Mais cette passion n’était pas mienne, et d’ailleurs elle ne me regardait pas. Comme à bout de souffle et pris moi-même d’une passion bien plus sombre que la sienne, je m'agenouillai à ses pieds. Je la voyais, elle le regardait. Un sale serpent, sadique et sinueux, l’envoutait sensuellement. Et elle de l’écouter, et elle de le chérir, Ève prête à vendre son humanité, à faire renaître en son sein Sodome et Gomorrhe tout à la fois pour un animal mensonger. Ce ne peut être, me dis-je, je serai de la raison le messager. Pour contrarier le tentateur, pas d’autre choix que de me laisser tenter. J’approchai les mains de ce corps offert à moi. Avant même que le contact ne se fit, une douce aura émanant d’elle me réchauffa les doigts, glacés et tremblants. Hic et nunc, pensai-je tout haut, avant de prendre sa taille.

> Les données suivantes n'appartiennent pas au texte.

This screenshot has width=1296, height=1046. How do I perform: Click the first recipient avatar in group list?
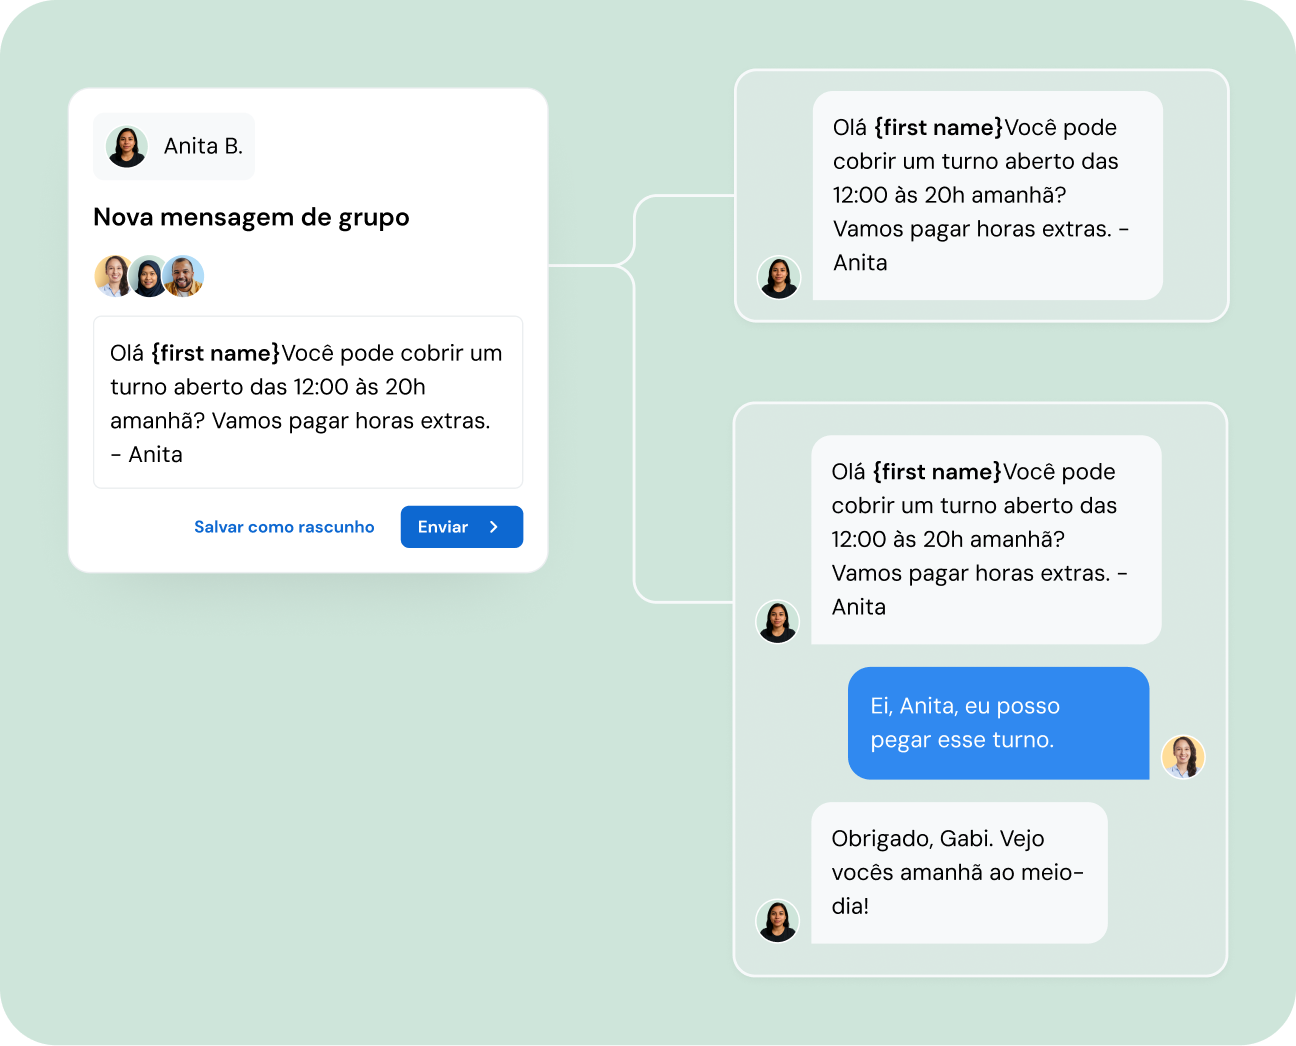click(x=114, y=276)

Toucher formidable ! En fait de soie, sa peau était faite de soi ; je veux dire que ce que l’on aurait pu prendre pour de l’inerte était vivant, et que ce que je caressais désormais était une peau véritable. Je laissai couler mes doigts le long de ses flancs. Je frissonnai, et en frissonne encore. Merveilleuse invention que le corps. Contre ma peau se pressait la sienne, contre ma fièvre sa tiédeur, contre ma verve sa douceur. Je parcourus ses rondeurs ineffables un temps, puis saisis résolument bas-ventre et rapprochai d’un coup mon corps du sien. J’étais si près d’elle que mon souffle caressait sa chevelure indépendante. Son cou était là, à ma merci, découvert et vulnérable. Il en émanait une odeur telle que je ne sentirai sans doute jamais plus, mais qu’il est aussi impossible d’oublier : il semblait que du caramel s'évaporait pour me prendre d’assaut les narines, pour m’étonner de sa douceur et de son suave ; pourtant, une légère acidité l’accompagnait, donnant une personnalité forte et unique à l’odeur.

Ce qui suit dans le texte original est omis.